# Steely Dan - Toronto



## fretboard (May 31, 2006)

July 21, Molson Amphitheatre, Toronto, ON - "Mood Swings - 8 miles to Pancake Day" tour 2013


----------



## GuitarsCanada (Dec 30, 2005)

Right on man


----------



## Chito (Feb 17, 2006)

No Ottawa date.  Maybe it would be a good time to go to TO for this one.


----------



## fretboard (May 31, 2006)

Hmm, pondering a 2-nighter to Canandaigua, NY outside of Rochester - Furthur (ex-Grateful Dead guys) July 19, Steely Dan the following night. Looks like top price for Steely Dan there is $105 - believe it was in the $160'ish range last time they played the Molson.


----------



## mhammer (Nov 30, 2007)

As faithful a fan as I am of the Steely one (and that includes Fagen's solo efforts), I have to say I was seriously underwhelmed when I went to see them at Bluesfest a couple years ago. Everything just seemed so mechanical, with every note in place, and nary a hint of intention to just bust out.

On the other hand, even the best bands have off-nights when bus travel catches up to them, or mismatches between vibe and venue. Still, I have to admit there is something eternally magical about a Rhodes fed into a Phase 90.


----------



## Chito (Feb 17, 2006)

mhammer said:


> As faithful a fan as I am of the Steely one (and that includes Fagen's solo efforts), I have to say I was seriously underwhelmed when I went to see them at Bluesfest a couple years ago. Everything just seemed so mechanical, with every note in place, and nary a hint of intention to just bust out.
> 
> On the other hand, even the best bands have off-nights when bus travel catches up to them, or mismatches between vibe and venue. Still, I have to admit there is something eternally magical about a Rhodes fed into a Phase 90.

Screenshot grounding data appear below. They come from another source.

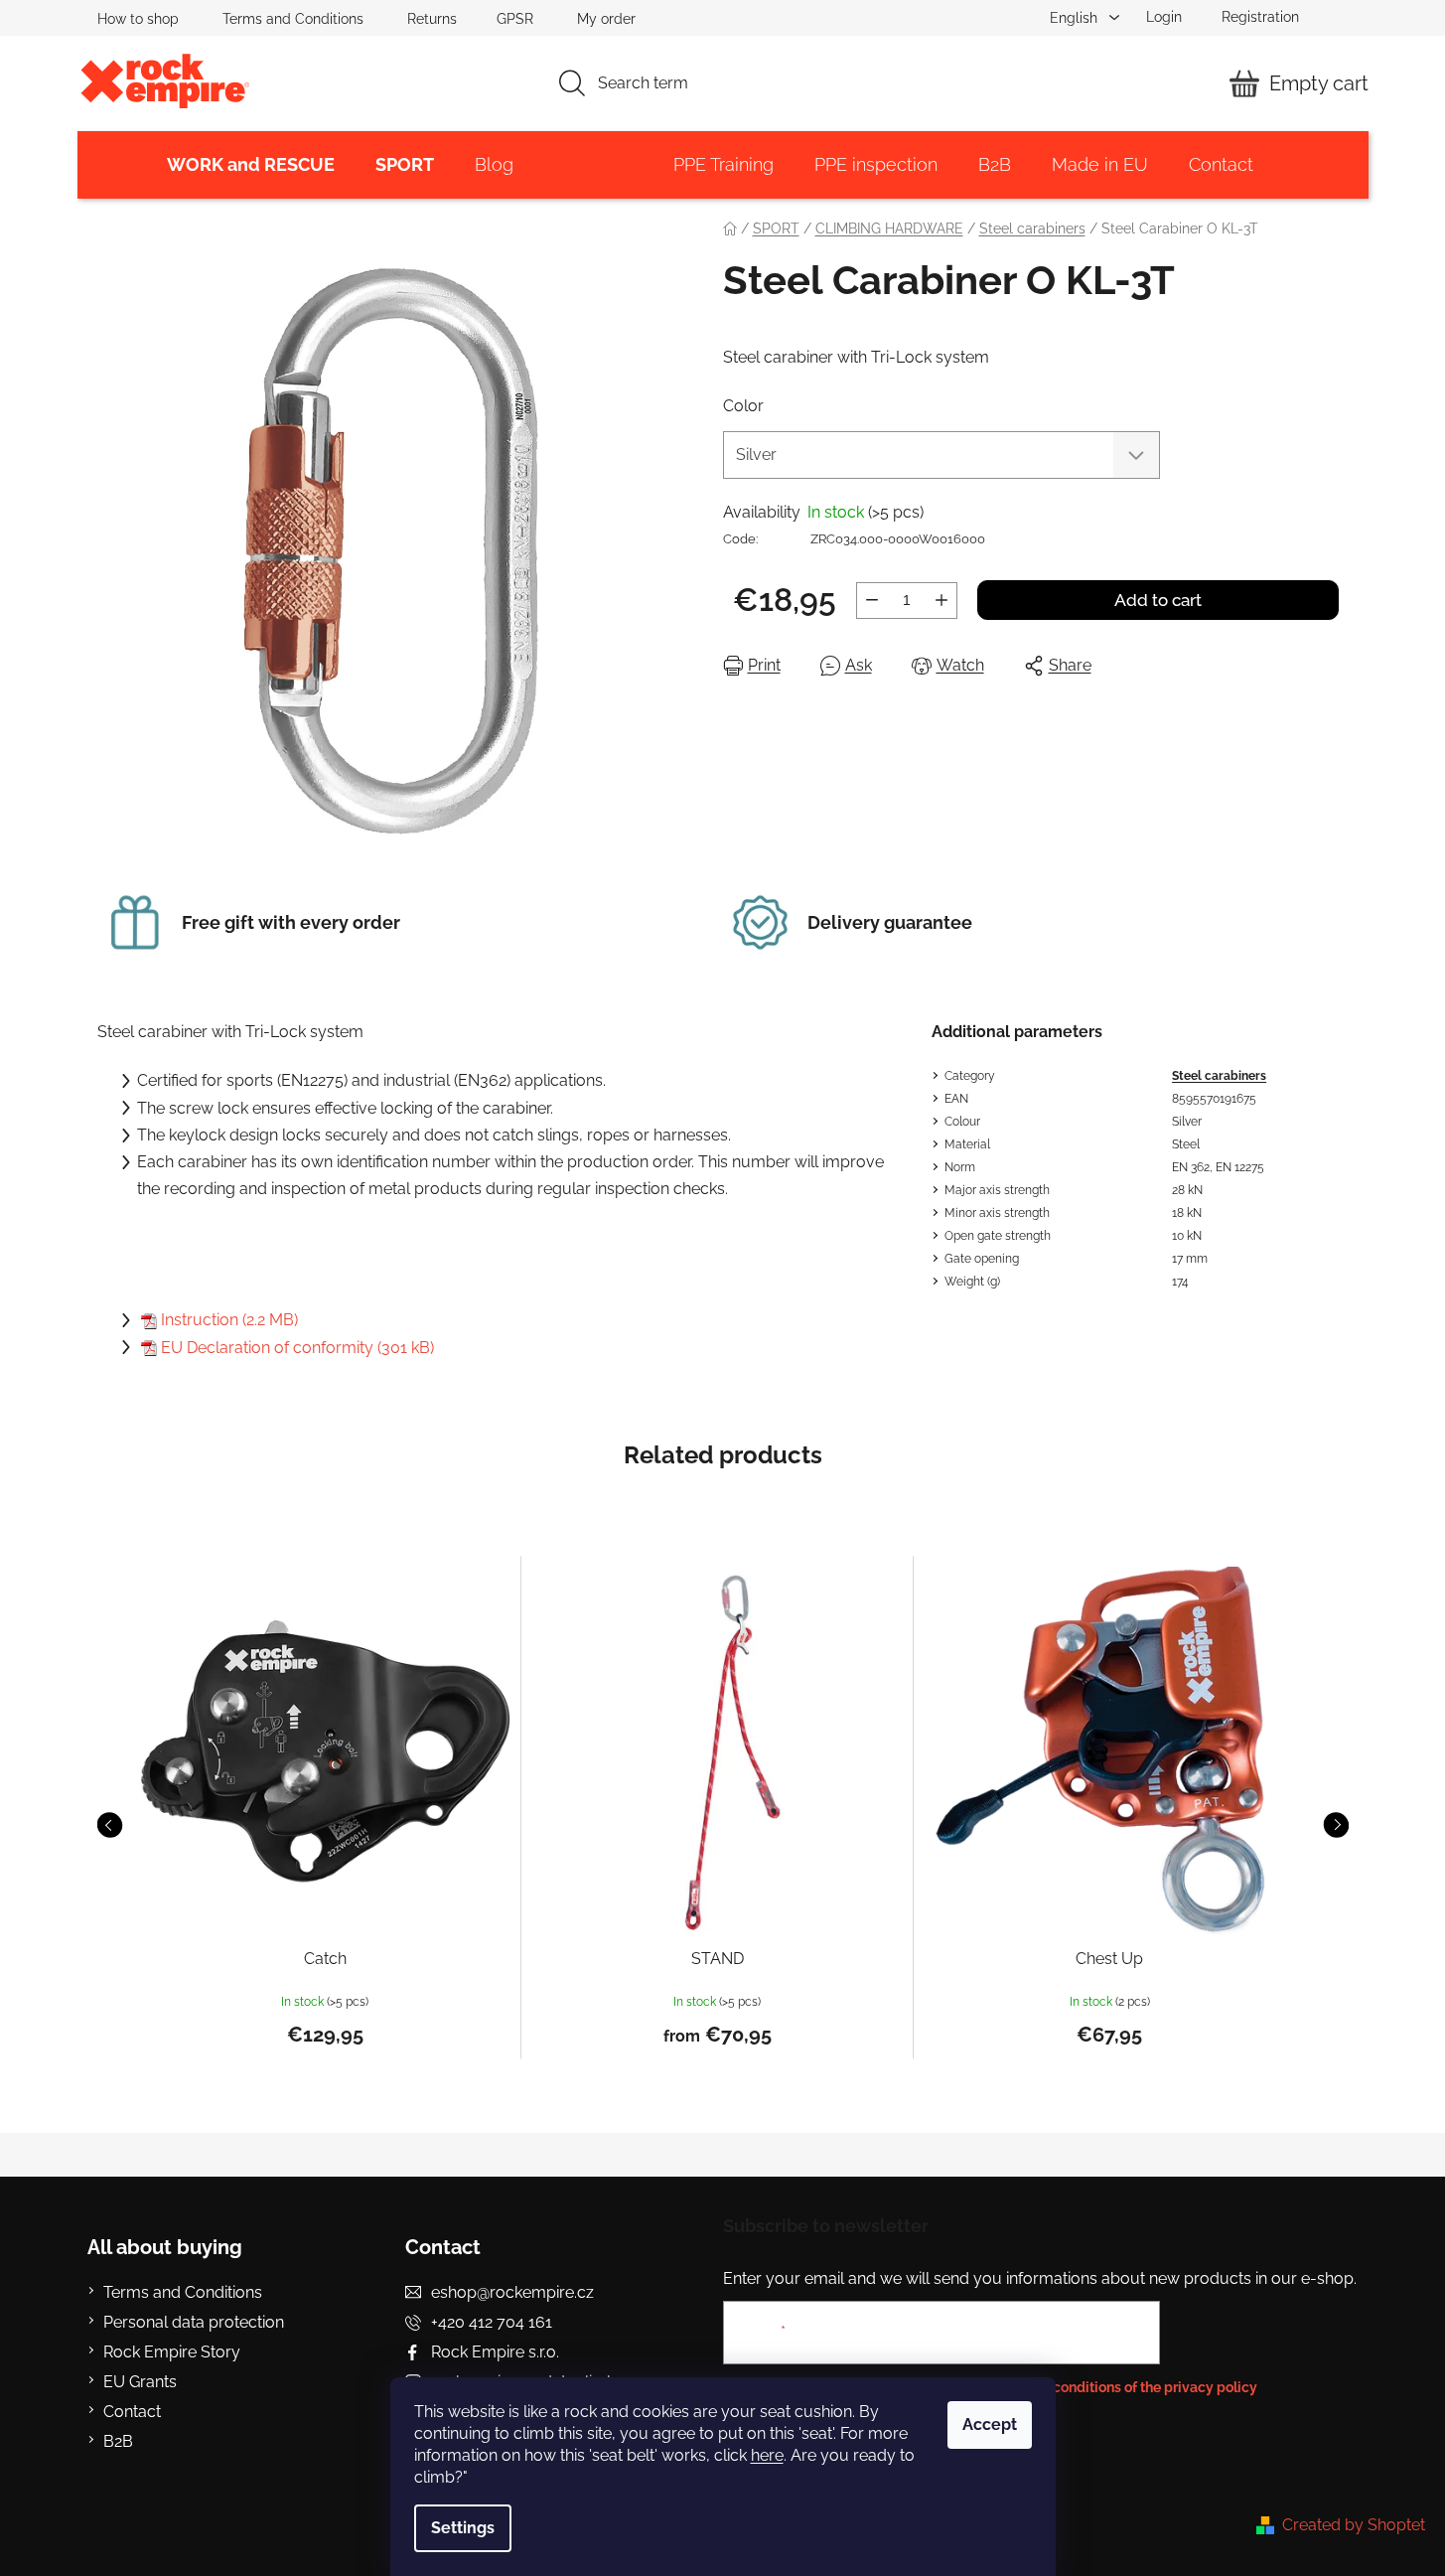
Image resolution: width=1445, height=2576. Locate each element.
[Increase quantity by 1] (941, 600)
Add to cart (1158, 600)
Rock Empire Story (171, 2352)
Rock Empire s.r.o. (495, 2352)
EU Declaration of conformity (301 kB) (297, 1347)
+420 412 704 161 (491, 2322)
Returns (432, 19)
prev (109, 1825)
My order (606, 19)
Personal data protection (193, 2322)
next (1336, 1825)
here (767, 2455)
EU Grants (140, 2381)
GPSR (515, 19)
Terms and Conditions (292, 19)
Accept (989, 2424)
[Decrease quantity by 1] (872, 600)
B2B (118, 2441)
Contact (132, 2411)
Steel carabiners (1219, 1076)
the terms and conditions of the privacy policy (1108, 2387)
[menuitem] (251, 165)
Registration (1260, 17)
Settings (463, 2527)
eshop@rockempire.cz (512, 2292)
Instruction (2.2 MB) (229, 1319)
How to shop (138, 19)
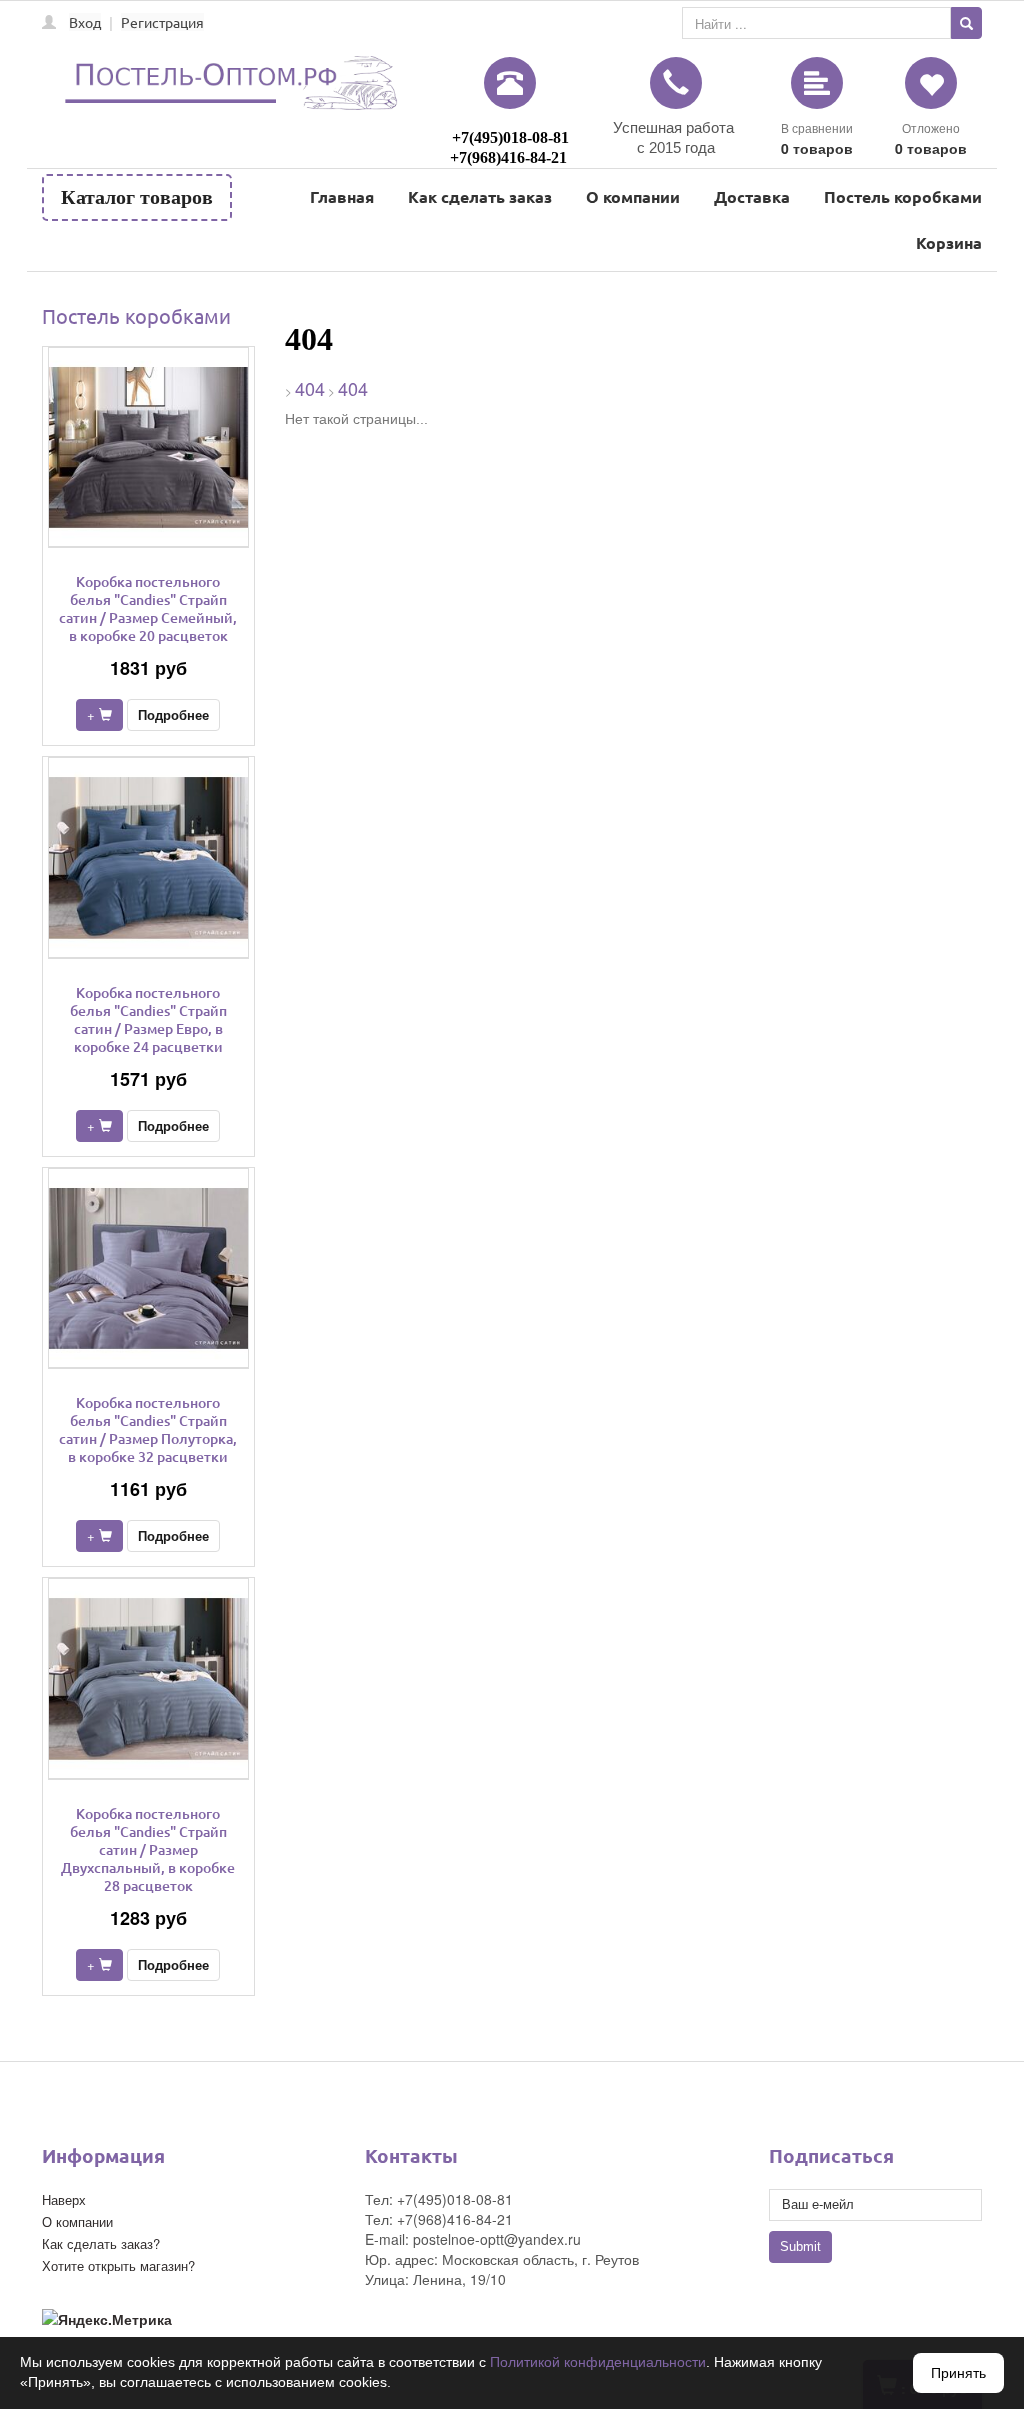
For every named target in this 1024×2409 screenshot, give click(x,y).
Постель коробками (903, 196)
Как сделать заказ (480, 196)
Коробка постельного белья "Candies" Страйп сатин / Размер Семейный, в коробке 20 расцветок (148, 608)
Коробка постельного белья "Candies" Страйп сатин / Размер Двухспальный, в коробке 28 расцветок (148, 1849)
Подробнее (173, 714)
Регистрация (162, 22)
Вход (85, 22)
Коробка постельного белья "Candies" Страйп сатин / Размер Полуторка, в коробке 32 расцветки (148, 1429)
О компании (633, 196)
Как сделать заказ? (101, 2243)
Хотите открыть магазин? (118, 2265)
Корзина (949, 242)
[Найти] (966, 23)
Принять (958, 2373)
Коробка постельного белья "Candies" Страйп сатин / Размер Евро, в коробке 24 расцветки (148, 1019)
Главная (342, 196)
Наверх (64, 2199)
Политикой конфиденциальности (598, 2362)
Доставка (752, 196)
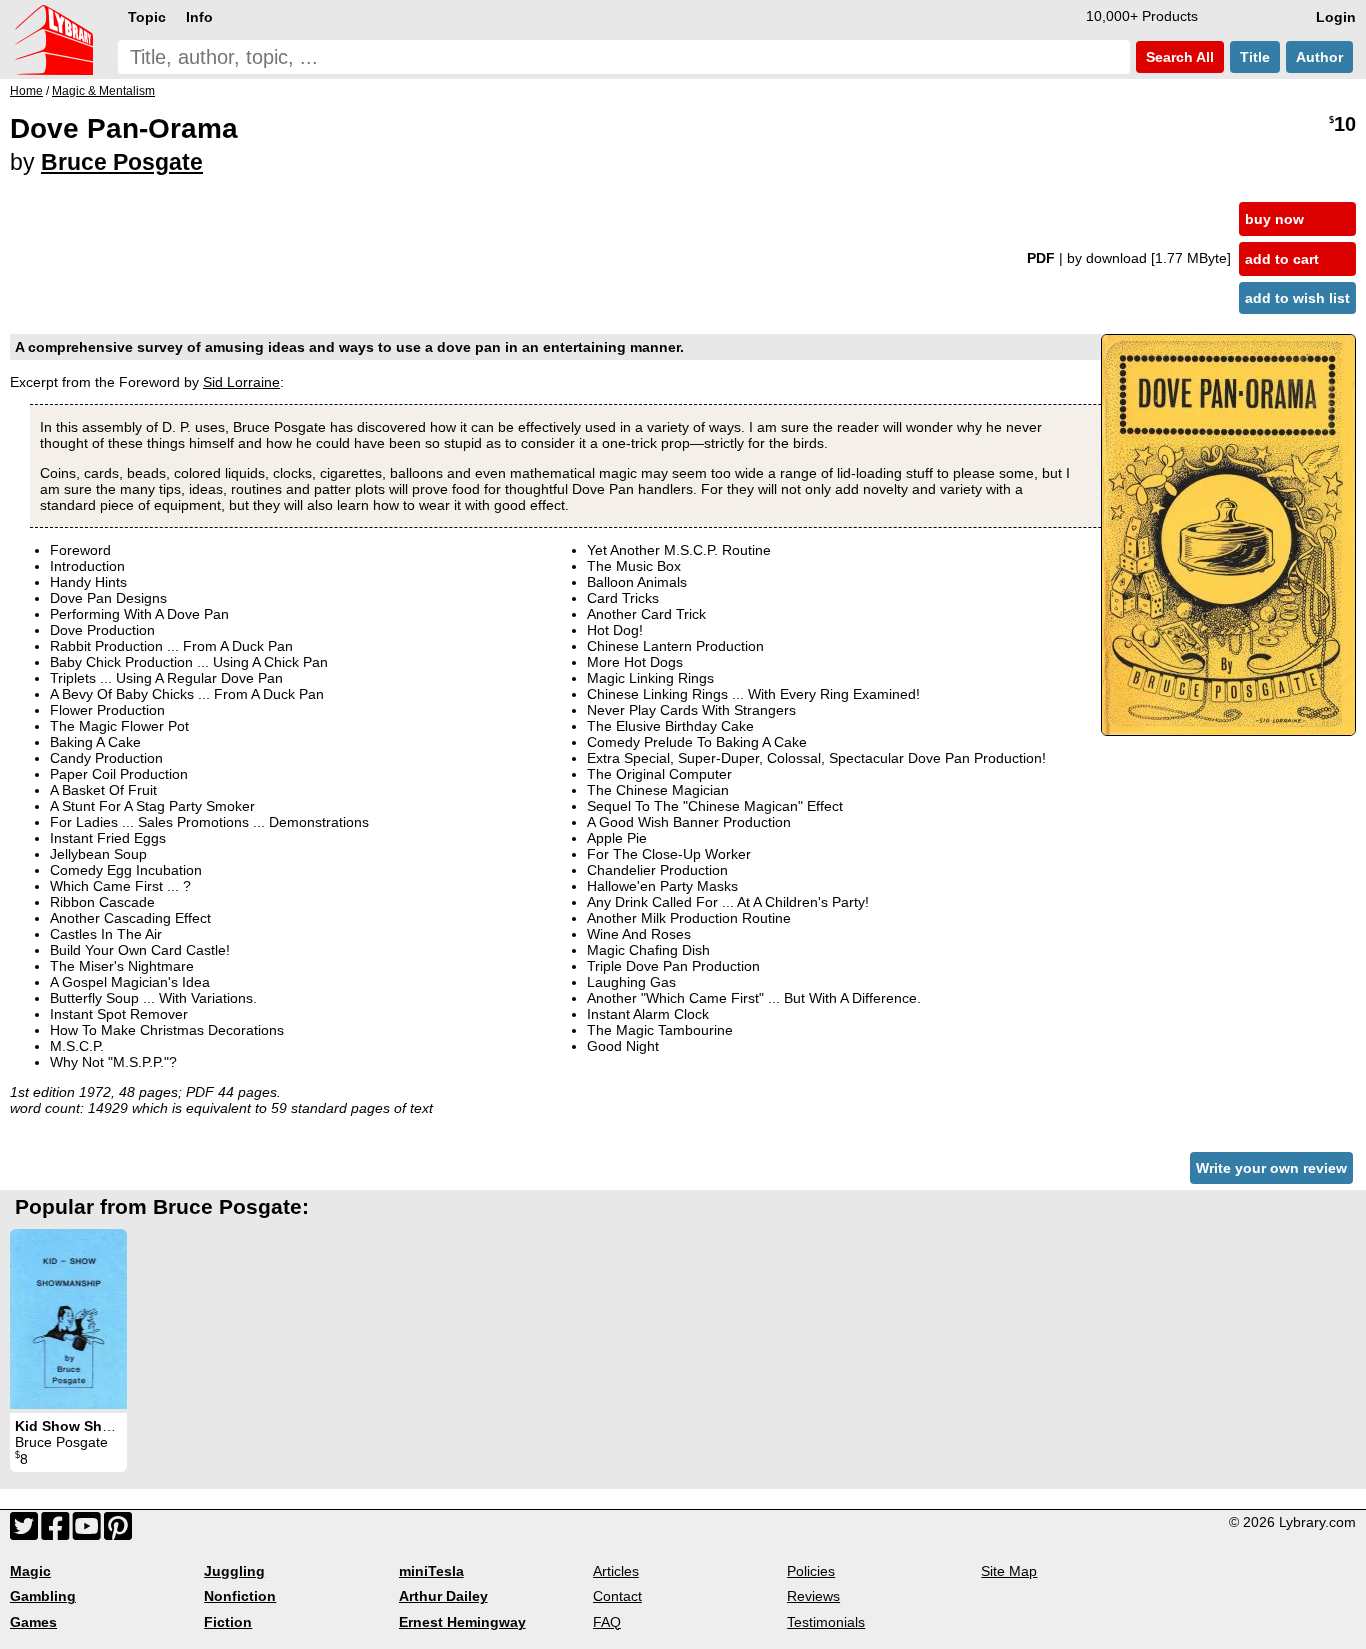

I got the same impression and feeling when I saw them at the same Bluesfest you are talking about Mark. I said to myself then, that it probably would've been totally different and better if they played at the Scotiabank or even the NAC. I thought being outdoors didn't give justice to their music. And another thing is in my opinion, the Bluesfest stages are awful as far as sound is concerned.


----------